>> begin RECORD EXTRACTS
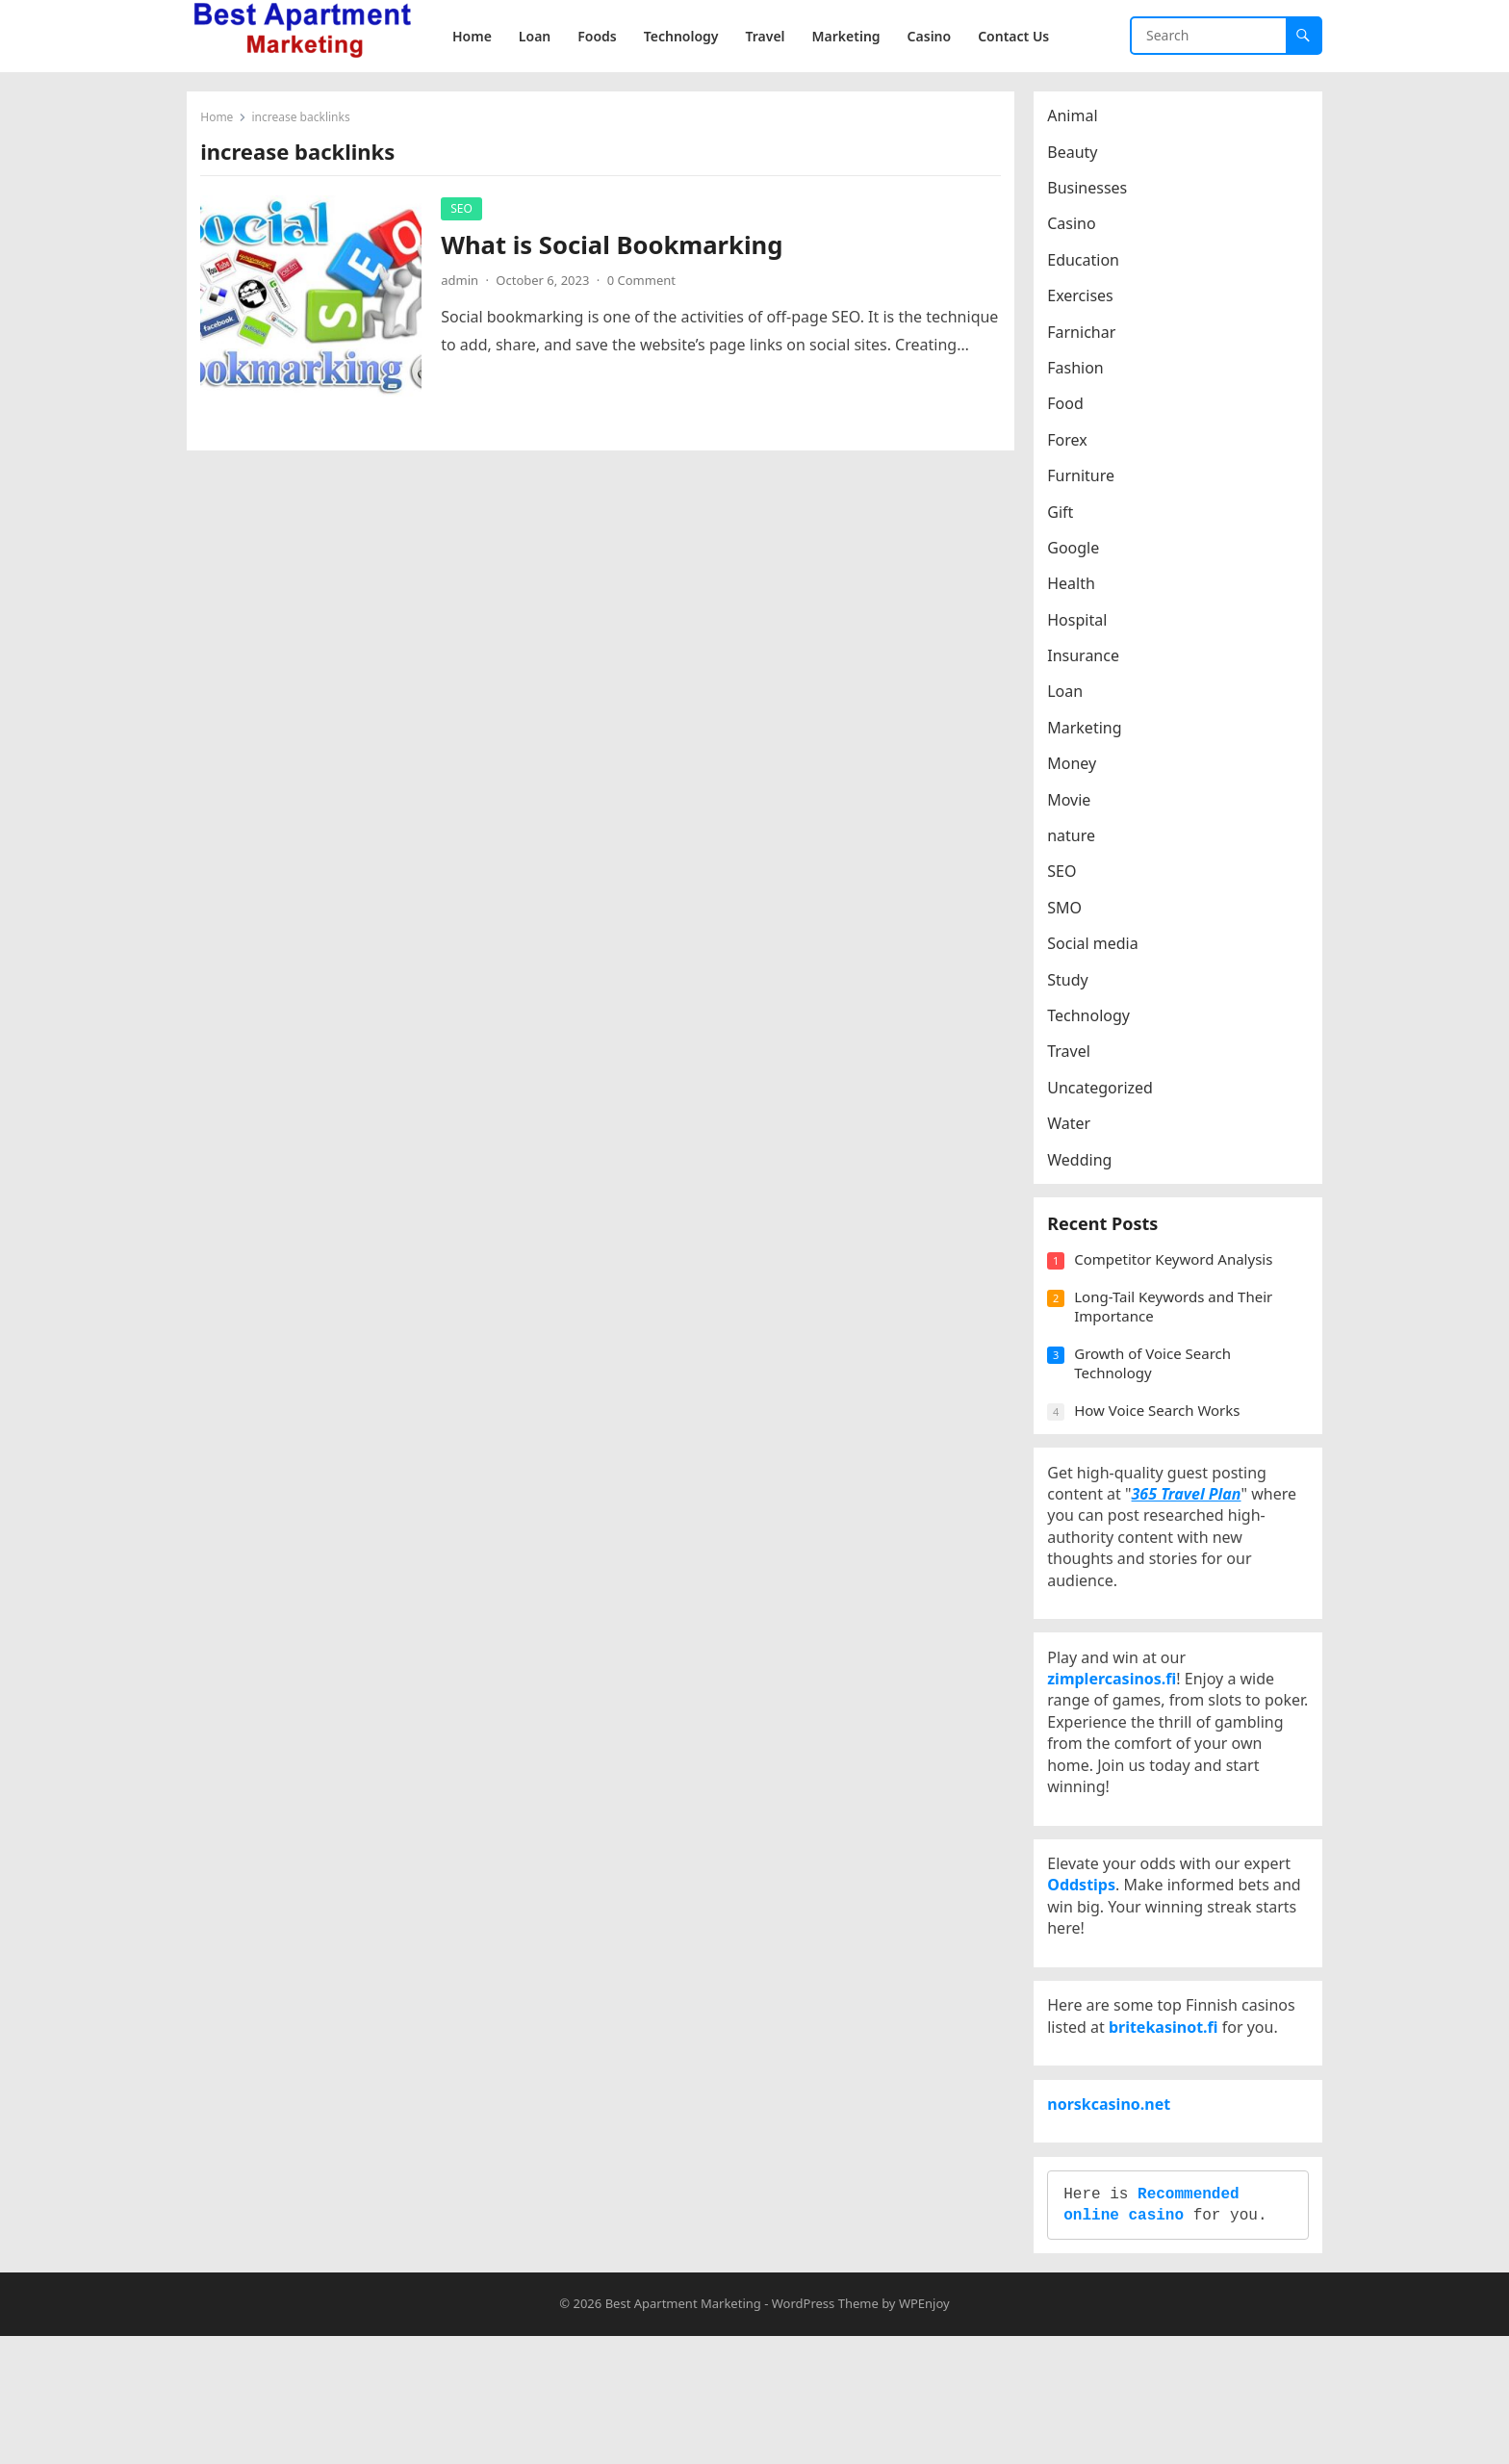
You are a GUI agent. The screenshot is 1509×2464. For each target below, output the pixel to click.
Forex (1072, 445)
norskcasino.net (1114, 2209)
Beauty (1078, 156)
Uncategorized (1106, 1093)
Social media (1098, 949)
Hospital (1083, 624)
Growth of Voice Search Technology (1158, 1385)
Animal (1078, 121)
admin (465, 286)
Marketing (1090, 733)
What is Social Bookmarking (617, 251)
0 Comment (646, 286)
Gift (1066, 516)
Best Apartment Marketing (683, 2431)
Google (1079, 553)
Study (1073, 984)
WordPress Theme (825, 2431)
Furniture (1086, 481)
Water (1074, 1129)
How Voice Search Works (1162, 1432)
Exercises (1086, 301)
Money (1077, 769)
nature (1077, 841)
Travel (1074, 1056)
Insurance (1089, 661)
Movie (1074, 804)
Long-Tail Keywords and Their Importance (1179, 1328)
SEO (467, 214)
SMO (1070, 913)
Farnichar (1087, 336)
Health (1077, 589)
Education (1089, 265)
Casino (1077, 229)
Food (1071, 409)
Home (222, 123)
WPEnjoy (924, 2431)
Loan (1070, 696)
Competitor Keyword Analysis (1179, 1281)
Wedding (1085, 1164)
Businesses (1093, 193)
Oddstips (1087, 1956)
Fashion (1081, 373)
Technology (1094, 1021)
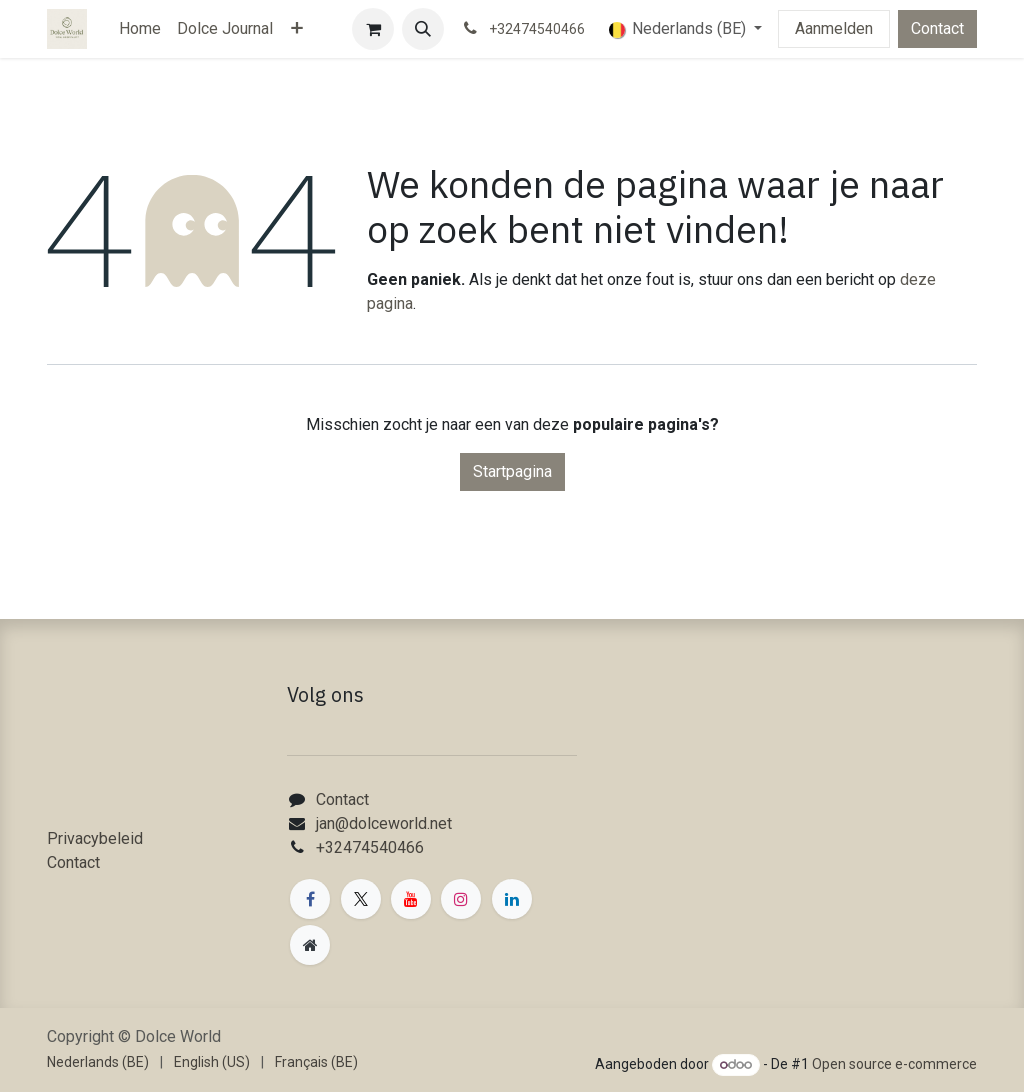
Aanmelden (834, 28)
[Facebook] (310, 899)
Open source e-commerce (894, 1064)
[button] (423, 29)
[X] (361, 899)
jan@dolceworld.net (384, 823)
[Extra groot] (310, 945)
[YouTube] (411, 899)
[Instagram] (461, 899)
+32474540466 (370, 847)
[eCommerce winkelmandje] (373, 29)
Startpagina (512, 471)
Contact (937, 28)
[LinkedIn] (512, 899)
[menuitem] (140, 29)
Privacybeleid (95, 838)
>> end RECORD EXTRACTS
> WHAT YOU WILL DO:
Locate each line of the items above that contains the word "Social" with its case matched, and copy those lines in full.

> RESPONSE:
Social media (1098, 949)
What is Social Bookmarking (617, 251)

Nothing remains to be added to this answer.